> _SELECTED EXTRACT_:
▼

The experiences of countries like Peru, Italy and Thailand are a warning for Americans not to underestimate Trump’s staying power. To vanquish the broader style he represents will require more than voting him out of office. It will require healing the disease — fixing the reasons for Americans’ growing disenchantment with democratic institutions and reestablishing their commitment to the country’s most fundamental norms — not merely managing the symptoms.

➤ Maria Sacchetti reports Defiance, resistance: The front lines of California’s war against the Trump administration:

SAN FRANCISCO – In the nerve center of the Trump resistance, some volunteers staff 24-hour hotlines in case immigration agents strike in the middle of the night. Others flood neighborhoods to film arrests and interview witnesses. Local governments are teaming with donors to hire lawyers for those facing expulsion hearings.

California and the Trump administration are engaged in an all-out war over immigration enforcement, the president’s signature issue on the campaign trail and in the White House. It is a deeply personal battle in the nation’s most populous and economically powerful state, where 27 percent of the 39 million residents are foreign-born.

“Local governments and state government have stepped up in a way to protect immigrants like never before in my lifetime,” said Eric Cohen, the 57-year-old executive director of the Immigrant Legal Resource Center, a national nonprofit headquartered in the Mission district of San Francisco.

The stakes are high for the Trump administration because if California defies the White House on sanctuary cities, then others can, too, jeopardizing Trump’s main campaign promise to deport many of the nation’s 11 million illegal immigrants.

(Conditions in a blue state like California may seem more favorable for resistance and opposition than a red state like Wisconsin, but one does not choose where one is called. In any event, there’s no better place to be in all the world than tiny Whitewater, and from this city to contend confidently, come what may.)

➤ Robinson Meyer reports The Grim Conclusions of the Largest-Ever Study of Fake News
(“Falsehoods almost always beat out the truth on Twitter, penetrating further, faster, and deeper into the social network than accurate information”):

“Falsehood flies, and the Truth comes limping after it,” Jonathan Swift once wrote.

▲

> _SOURCE INFORMATION_:
▼

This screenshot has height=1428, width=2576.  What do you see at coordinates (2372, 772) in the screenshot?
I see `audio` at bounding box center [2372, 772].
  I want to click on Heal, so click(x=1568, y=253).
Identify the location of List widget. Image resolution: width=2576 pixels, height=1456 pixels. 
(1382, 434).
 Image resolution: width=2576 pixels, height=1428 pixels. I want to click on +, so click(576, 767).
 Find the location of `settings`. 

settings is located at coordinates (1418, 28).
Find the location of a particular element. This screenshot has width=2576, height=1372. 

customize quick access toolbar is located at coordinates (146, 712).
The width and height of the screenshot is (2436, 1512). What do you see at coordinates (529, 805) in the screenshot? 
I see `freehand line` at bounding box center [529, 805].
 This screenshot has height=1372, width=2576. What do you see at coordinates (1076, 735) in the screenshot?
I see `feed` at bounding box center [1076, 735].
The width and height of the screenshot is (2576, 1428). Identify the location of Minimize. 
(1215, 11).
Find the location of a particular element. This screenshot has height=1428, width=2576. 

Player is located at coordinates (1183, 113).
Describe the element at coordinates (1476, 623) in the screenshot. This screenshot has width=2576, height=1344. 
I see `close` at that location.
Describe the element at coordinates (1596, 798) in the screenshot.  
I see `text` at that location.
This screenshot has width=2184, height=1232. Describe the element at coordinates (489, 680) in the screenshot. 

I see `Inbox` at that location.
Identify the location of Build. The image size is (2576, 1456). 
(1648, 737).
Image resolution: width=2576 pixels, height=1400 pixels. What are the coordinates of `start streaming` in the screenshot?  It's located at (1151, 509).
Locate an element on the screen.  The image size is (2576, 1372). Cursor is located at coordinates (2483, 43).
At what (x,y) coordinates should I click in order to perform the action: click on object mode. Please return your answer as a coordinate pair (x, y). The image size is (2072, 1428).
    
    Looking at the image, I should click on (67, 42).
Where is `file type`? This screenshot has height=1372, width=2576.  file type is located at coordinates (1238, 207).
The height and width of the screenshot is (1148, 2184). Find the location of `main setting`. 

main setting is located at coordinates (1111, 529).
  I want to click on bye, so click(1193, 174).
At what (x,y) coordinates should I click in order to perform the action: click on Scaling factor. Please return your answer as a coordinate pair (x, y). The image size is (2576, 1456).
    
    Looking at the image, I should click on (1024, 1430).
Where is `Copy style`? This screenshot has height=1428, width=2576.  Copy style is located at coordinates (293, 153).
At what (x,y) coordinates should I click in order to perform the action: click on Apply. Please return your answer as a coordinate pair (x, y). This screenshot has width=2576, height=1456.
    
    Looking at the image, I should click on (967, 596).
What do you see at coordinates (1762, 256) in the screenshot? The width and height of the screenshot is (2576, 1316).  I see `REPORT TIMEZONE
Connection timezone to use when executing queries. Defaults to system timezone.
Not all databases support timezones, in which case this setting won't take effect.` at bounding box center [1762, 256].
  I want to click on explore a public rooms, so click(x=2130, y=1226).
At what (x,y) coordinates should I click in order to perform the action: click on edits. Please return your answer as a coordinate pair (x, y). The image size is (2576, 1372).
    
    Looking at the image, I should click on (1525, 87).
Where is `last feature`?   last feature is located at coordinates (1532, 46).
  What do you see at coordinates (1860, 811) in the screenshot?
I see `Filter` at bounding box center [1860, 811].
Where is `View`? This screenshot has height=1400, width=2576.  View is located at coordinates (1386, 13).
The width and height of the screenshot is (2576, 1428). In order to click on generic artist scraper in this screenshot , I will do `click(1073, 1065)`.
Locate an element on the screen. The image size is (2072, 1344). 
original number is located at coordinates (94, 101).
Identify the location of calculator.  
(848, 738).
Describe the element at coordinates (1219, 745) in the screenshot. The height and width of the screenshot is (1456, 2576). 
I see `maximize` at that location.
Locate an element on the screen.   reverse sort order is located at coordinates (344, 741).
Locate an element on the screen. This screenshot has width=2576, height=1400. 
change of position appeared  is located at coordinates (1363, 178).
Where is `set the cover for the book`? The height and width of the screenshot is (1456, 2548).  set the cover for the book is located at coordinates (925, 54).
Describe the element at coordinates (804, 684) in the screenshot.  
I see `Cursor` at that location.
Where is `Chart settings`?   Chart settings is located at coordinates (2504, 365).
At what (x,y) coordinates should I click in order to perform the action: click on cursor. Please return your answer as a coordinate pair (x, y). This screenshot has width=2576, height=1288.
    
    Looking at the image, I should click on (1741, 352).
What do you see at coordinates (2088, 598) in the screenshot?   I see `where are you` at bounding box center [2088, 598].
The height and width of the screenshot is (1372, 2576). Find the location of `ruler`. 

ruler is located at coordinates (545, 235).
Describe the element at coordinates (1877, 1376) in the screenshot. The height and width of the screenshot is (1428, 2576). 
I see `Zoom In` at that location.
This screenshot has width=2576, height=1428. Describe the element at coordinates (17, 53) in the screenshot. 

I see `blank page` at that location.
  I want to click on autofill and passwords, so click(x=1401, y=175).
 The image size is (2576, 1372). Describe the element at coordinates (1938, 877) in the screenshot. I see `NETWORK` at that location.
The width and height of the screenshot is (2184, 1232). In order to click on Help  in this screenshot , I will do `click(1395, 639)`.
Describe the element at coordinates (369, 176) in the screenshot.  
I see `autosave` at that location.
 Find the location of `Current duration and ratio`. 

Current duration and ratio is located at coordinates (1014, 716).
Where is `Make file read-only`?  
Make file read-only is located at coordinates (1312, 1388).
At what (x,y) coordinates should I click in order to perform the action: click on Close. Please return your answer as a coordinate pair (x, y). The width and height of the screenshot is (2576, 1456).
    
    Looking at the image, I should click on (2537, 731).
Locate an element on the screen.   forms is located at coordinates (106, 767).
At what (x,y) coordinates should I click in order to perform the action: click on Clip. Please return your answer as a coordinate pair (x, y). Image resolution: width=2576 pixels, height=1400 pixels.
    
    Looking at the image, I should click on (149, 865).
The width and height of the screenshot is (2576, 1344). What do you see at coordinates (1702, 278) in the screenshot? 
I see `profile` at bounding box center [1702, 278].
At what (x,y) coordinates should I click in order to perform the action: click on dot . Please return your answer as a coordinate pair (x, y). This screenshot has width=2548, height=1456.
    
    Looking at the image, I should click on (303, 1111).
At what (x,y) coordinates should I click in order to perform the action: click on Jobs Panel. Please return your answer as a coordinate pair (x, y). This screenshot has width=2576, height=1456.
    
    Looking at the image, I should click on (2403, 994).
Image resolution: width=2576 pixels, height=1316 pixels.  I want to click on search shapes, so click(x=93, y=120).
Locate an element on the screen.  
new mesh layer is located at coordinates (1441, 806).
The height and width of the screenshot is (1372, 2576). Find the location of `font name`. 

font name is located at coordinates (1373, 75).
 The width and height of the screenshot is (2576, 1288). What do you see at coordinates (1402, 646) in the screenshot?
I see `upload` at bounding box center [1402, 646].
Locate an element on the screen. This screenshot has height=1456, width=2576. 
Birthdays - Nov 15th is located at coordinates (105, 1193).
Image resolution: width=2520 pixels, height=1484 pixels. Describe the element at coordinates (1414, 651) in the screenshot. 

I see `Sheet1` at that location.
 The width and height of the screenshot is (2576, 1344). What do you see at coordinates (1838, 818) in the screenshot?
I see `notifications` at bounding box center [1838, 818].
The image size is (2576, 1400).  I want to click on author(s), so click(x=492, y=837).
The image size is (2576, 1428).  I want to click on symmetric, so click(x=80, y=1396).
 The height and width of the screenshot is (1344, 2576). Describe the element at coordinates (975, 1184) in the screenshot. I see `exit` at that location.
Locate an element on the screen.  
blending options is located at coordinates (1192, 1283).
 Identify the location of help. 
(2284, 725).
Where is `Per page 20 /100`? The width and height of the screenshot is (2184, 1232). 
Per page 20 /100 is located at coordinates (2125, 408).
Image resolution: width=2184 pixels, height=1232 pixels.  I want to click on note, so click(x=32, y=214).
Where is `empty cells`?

▲

> _EXERCISE SET_:
1 - According to the excerpt on the Trump administration, what share of California's residents are foreign-born?
2 - Extend the excerpt on the Trump administration, picking up after its final sentence.
The entries play no part in what comes next.

> _RESULTS OF THE EXERCISE_:
1 - 27 percent of its 39 million residents

2 -
It was hyperbole three centuries ago. But it is a factual description of social media, according to an ambitious and first-of-its-kind study published Thursday in Science.

The massive new study analyzes every major contested news story in English across the span of Twitter’s existence—some 126,000 stories, tweeted by 3 million users, over more than 10 years—and finds that the truth simply cannot compete with hoax and rumor. By every common metric, falsehood consistently dominates the truth on Twitter, the study finds: Fake news and false rumors reach more people, penetrate deeper into the social network, and spread much faster than accurate stories.

“It seems to be pretty clear [from our study] that false information outperforms true information,” said Soroush Vosoughi, a data scientist at MIT who has studied fake news since 2013 and who led this study. “And that is not just because of bots. It might have something to do with human nature.”

(See The spread of true and false news online. Twitter is one medium only, of course, and the rapid spread of lies is an incentive to work harder in opposition to them.)

➤ GOP consultant and author Stuart Stevens observes that

(Stevens’s remark is in response to another’s observation that one should not call poor white opioid addicts privileged. Whatever one calls them, Stevens is right that their circumstances do not – cannot – excuse racial and anti-immigrant prejudice. If they think it does, then they’re either ignorant or claiming an entitlement to malice. Misery doesn’t justify malevolence toward others.)